My second aborted effort of the day was my 3-4 mile walk to a museum mentioned in one of my pamphlets, which, it turns out, is no longer a museum. By now, Dakar is getting to be a bit of a drag and with nothing better to do, I spend many of my waking hours anticipating my return home.

I spoke to my travel agent about the possibility of disembarking at Safi, a city within easy hitching distance of Casablanca, since I'd have 4-5 days in Morocco and I've already done Casa pretty well. Because of some breakable souvenirs, however, the less traveling, the better.

November 26, 1980

DAKAR, SENEGAL
This morning's project was to see the IFAN museum of art. There were collections of ceremonial masks and totems, statuettes, jewelry and various other carvings. I usually whisk right through these places, but this stuff was so fascinating and well-documented that in spite of its small size, I spent two hours there.

I spent the afternoon at the library again. You can tell when I start getting tired of a town, because I start seeking our American culture. Also, I learned how to eat and drink out of a coconut.

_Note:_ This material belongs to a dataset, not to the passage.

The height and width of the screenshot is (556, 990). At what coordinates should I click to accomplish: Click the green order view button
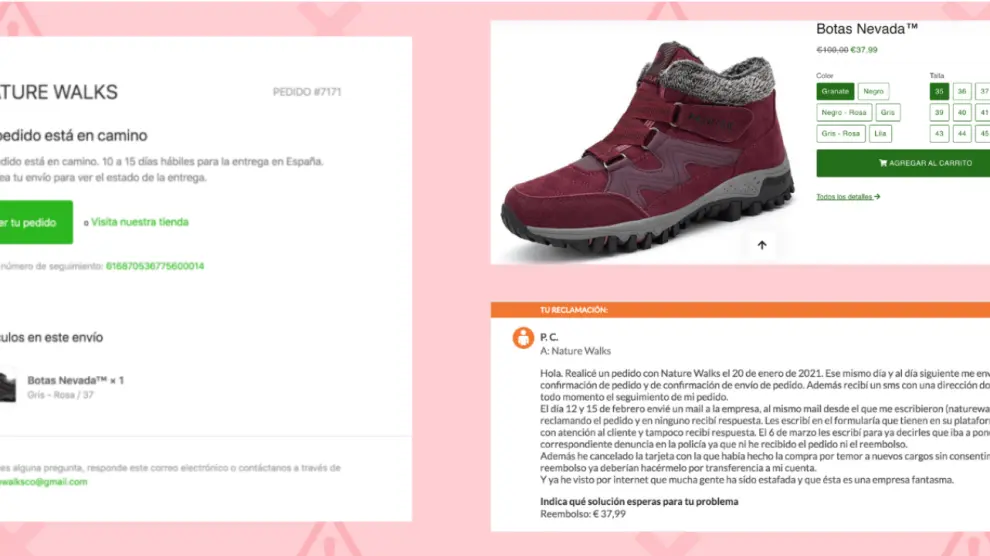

My laundry came back so clean that I hardly recognized it, but as I feared, my shirt didn't hold up too well. After sewing up a 3-1/2-inch tear in the back, which I couldn't blame them for, since the cloth had deteriorated so much, I put everything on and gazed at myself for half an hour. You could hardly imagine anyone getting so much pleasure our of seeing himself in faded denim rags, but cleaned & pressed, they looked like a million bucks to me.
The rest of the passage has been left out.